EXERCISE: Reproduce word for word the lines of the material below, from the line with "Open the Zoom Workplace dropdown arrow" through the last line of the material, leaving out the pictures.

(Records for locating words and elements)

=-=-=-=-=

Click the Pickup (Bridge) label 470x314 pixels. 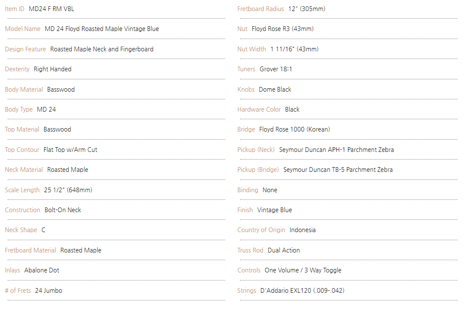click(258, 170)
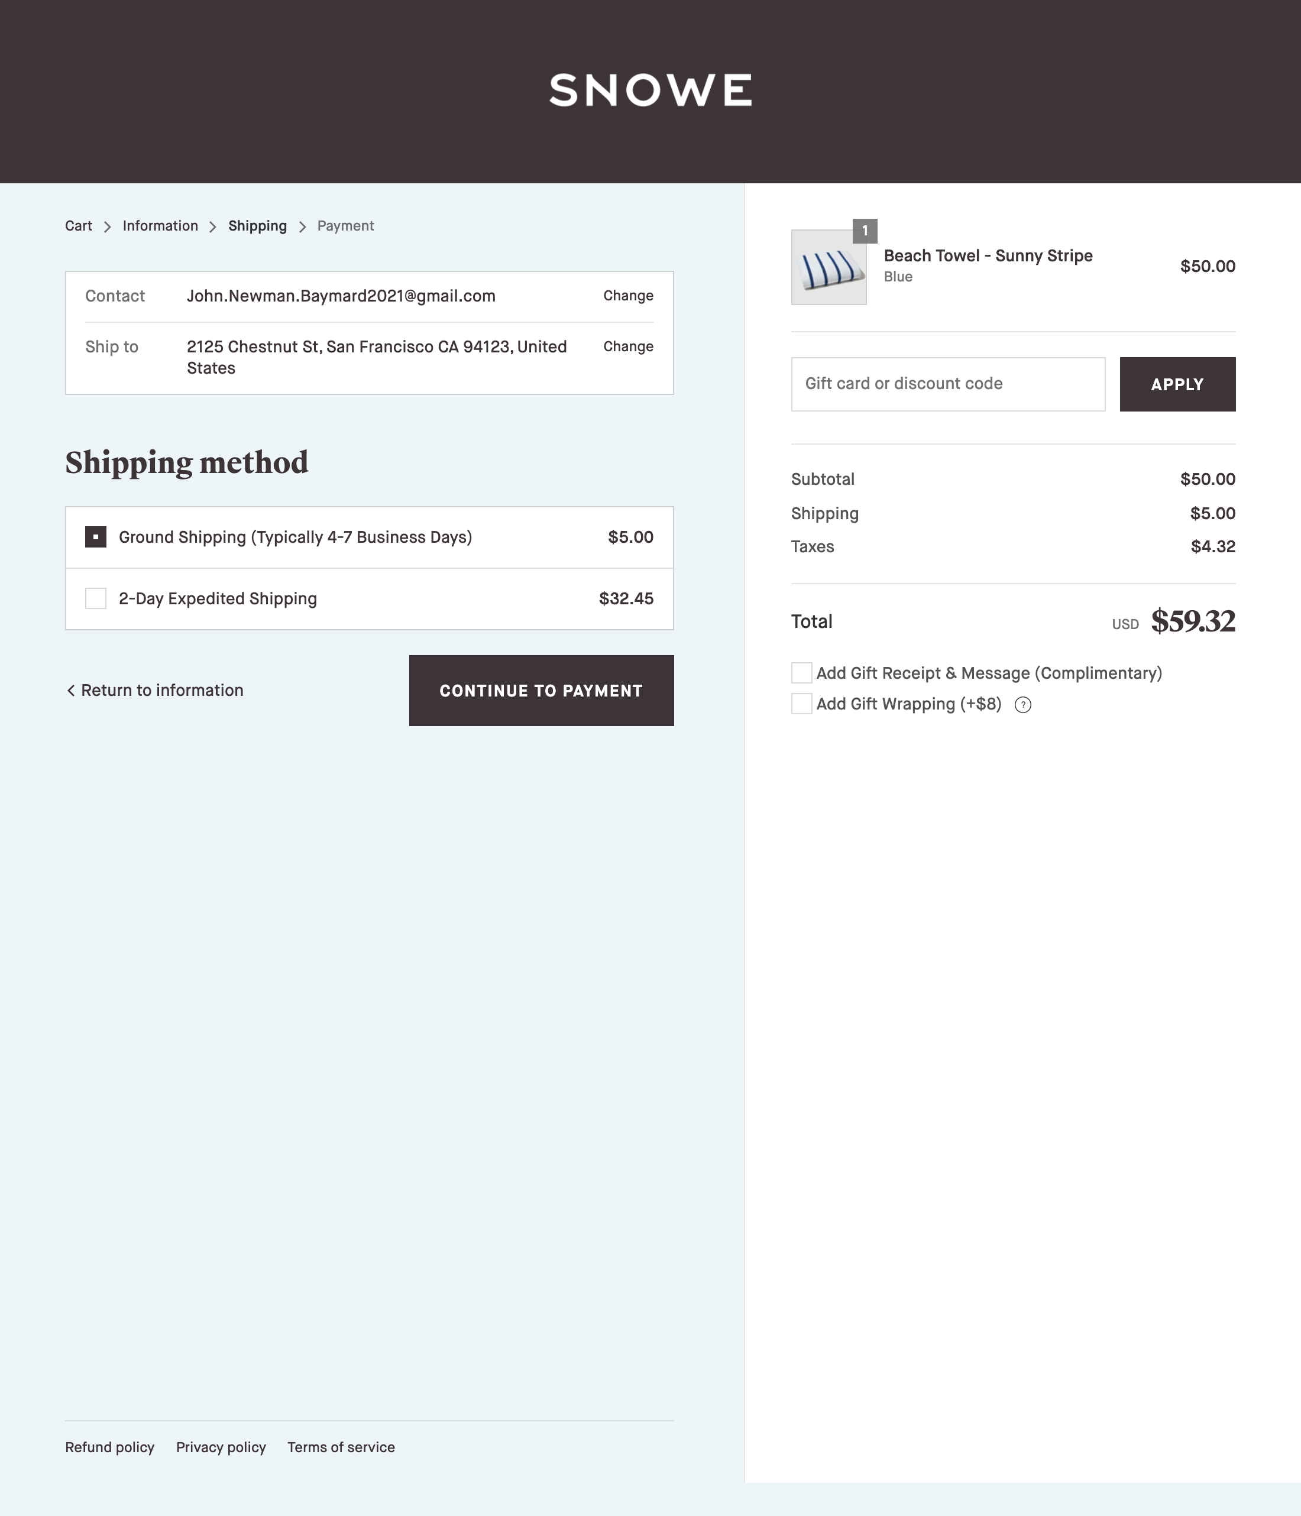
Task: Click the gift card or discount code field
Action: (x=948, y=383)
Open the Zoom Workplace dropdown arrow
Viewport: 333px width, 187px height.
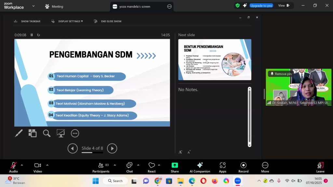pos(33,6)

=-=-=-=-=

CORRECT ANSWER:
Open the Zoom Workplace dropdown arrow
Viewport: 333px width, 187px height.
pos(33,6)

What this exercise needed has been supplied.